Franklin-Mason, convinced she had been deliberately hoodwinked, repeatedly sought to have the terms of the Agreement — terms incorporated into the district court's order of dismissal — enforced. Now, having concluded specific performance is no longer practicable, Franklin-Mason seeks nearly a million dollars in damages and attorney's fees. The Navy pounces on this shift. First, the Navy notes a federal court cannot provide a damages remedy for the government's breach of a settlement agreement absent a waiver of sovereign immunity. Check. Second, a judicial consent decree — like the Settlement Agreement here — is not a contract for purposes of the Tucker Act and falls outside the jurisdiction of the Court of Federal Claims. And mate. Thus, the Navy reasons the government's breach of a court-supervised settlement is a wrong without a remedy. We are not convinced. We hold a settlement agreement embodied in a consent decree is a contract under the
The tortuous history of this decades-long dispute could fill library shelves, but in the interest of brevity, we commence with a bare-bones procedural précis. From 1987 to 1996, Franklin-Mason litigated her Title VII claim before the Equal Employment Opportunity Commission. In 1996, the Administrative Judge (AJ) found Franklin-Mason had established, by a preponderance of the evidence, that the Navy had unlawfully discriminated against her on the basis of race and sex. The Navy disagreed, rejecting the AJ's findings.

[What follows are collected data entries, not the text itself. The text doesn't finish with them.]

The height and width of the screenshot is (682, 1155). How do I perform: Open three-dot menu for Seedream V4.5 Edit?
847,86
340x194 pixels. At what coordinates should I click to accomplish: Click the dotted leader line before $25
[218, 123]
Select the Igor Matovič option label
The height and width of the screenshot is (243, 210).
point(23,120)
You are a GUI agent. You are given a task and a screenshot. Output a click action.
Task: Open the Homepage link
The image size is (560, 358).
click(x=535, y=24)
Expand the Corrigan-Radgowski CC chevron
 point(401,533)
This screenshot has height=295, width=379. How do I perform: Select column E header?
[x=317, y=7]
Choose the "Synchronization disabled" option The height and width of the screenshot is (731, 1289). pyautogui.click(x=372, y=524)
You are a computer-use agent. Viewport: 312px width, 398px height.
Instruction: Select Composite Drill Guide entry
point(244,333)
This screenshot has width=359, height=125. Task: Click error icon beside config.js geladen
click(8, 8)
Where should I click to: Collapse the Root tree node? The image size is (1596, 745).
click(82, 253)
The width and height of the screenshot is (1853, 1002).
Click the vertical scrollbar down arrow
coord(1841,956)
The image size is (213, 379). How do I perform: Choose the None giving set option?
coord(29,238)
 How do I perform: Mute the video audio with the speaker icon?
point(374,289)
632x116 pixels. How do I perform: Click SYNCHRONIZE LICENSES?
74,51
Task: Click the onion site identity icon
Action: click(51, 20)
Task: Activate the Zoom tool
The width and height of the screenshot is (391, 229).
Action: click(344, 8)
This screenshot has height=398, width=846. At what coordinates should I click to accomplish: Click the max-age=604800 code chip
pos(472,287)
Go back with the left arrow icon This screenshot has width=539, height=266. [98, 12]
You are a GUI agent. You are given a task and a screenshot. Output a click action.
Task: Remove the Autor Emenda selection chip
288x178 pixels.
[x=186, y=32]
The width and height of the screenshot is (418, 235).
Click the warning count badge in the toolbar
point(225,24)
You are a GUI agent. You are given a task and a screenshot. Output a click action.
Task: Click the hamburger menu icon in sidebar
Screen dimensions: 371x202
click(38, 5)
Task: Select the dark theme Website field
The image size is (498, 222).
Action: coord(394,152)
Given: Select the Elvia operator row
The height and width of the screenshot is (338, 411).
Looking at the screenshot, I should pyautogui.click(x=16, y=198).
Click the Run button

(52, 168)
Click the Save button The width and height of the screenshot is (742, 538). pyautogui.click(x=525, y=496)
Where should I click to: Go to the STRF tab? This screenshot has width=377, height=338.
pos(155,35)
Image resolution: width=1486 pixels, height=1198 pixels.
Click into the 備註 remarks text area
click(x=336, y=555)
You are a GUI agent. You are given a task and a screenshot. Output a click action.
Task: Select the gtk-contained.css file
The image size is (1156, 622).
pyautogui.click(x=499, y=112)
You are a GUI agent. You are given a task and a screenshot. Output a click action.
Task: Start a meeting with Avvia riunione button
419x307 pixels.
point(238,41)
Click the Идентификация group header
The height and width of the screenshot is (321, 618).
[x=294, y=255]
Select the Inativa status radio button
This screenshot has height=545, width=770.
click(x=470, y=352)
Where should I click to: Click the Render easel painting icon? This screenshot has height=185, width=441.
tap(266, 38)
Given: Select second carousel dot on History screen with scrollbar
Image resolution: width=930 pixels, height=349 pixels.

Undeterred, Franklin-Mason filed suit against the Navy on October 31, 1996, alleging violation of Title VII of the Civil Rights Act of 1964, 42 U.S.C. § 2000e. The Navy, eager to avoid substantial potential liability, offered a settlement. The matter was referred to a magistrate for settlement discussions, and ultimately, the parties settled and the district court approved the Agreement and entered an order of dismissal. Of particular relevance, the Agreement explicitly permitted a party to seek judicial enforcement and monetary damages for a breach. Franklin-Mason filed three motions to enforce the terms of the Settlement Agreement. Those efforts proved fruitless, however, and on November 19, 2001, she moved, for a fourth time, to enforce the terms of the Agreement. The present dispute arises from this fourth attempt.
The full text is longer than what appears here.